### Passage to read:
***

General Union of Textile Workers
- Merged into: National Union of Textile Workers
- Founded: 1881
- Dissolved: 1922
- Headquarters: 1 Kirkgate Buildings, Kirkgate, Huddersfield
- Location: United Kingdom;
- Members: 64,000 (1918)
- Key people: Allen Gee (Gen Sec)
- Affiliations: TUC, Labour

= General Union of Textile Workers =

Former trade union of the United Kingdom

The General Union of Textile Workers was a trade union representing textile workers in England, most of its members being weavers in the West Riding of Yorkshire.

==History==
The union was founded in 1881 following a strike at Newsome Mills in Huddersfield. Initially known as the Huddersfield and District Power Loom Weavers' Association, it led a major strike of 4,000 weavers for thirteen weeks in 1883. The strike was ultimately defeated; although a pay scale was agreed, this was a maximum rate, and mills could pay lower rates. The union added "Woollen Operatives" to its name, gradually attracting a more diverse membership. It also began accepting members elsewhere in the West Riding, and in 1894 became the West Riding of Yorkshire Power Loom Weavers' Association, with membership over 3,000.

***

### Set tasks:
a: In the union history, how long did the 1883 weavers' strike last?
b: How would this sentence from the union history read in Spanish: "The union was founded in 1881 following a strike at Newsome Mills in Huddersfield."?
Use only the union history to answer.

### Provided data:

***

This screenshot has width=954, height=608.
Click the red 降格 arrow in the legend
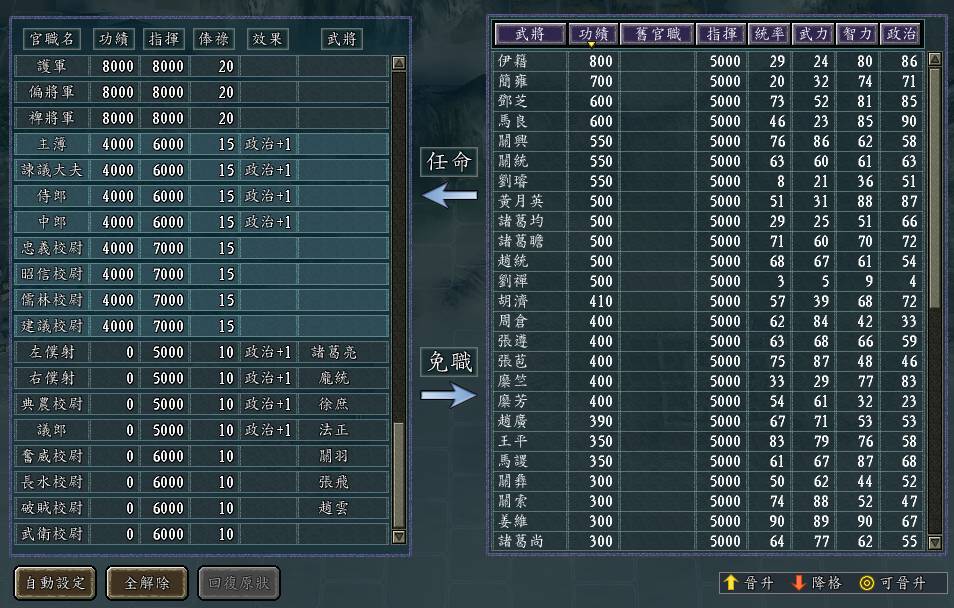(798, 583)
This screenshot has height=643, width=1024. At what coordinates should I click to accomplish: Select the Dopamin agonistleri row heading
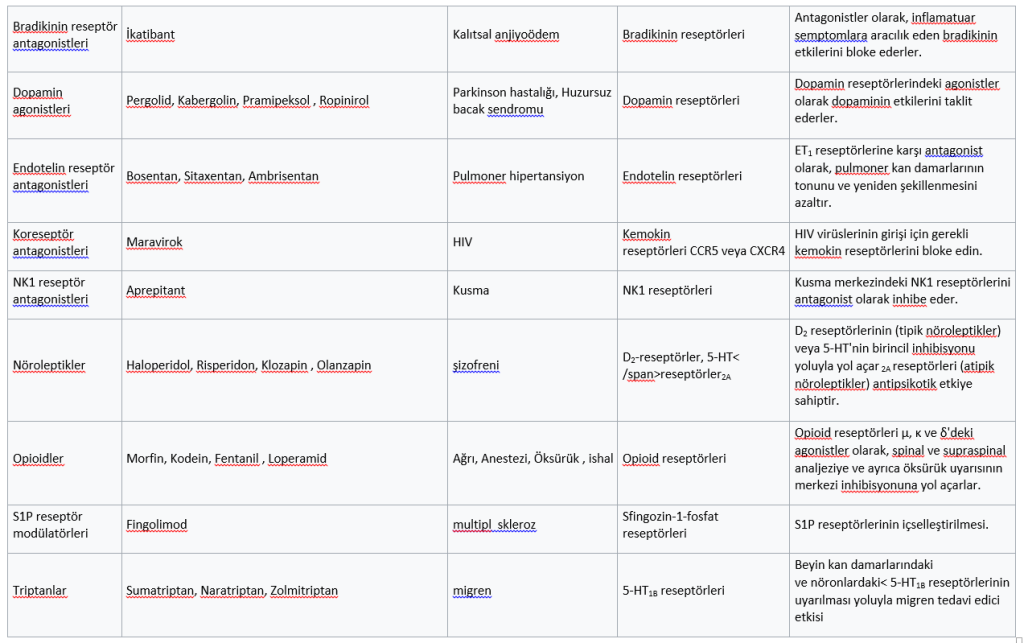click(x=50, y=101)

***

### Expected results:
a: Thirteen weeks.

b: El sindicato se fundó en 1881 tras una huelga en Newsome Mills, en Huddersfield.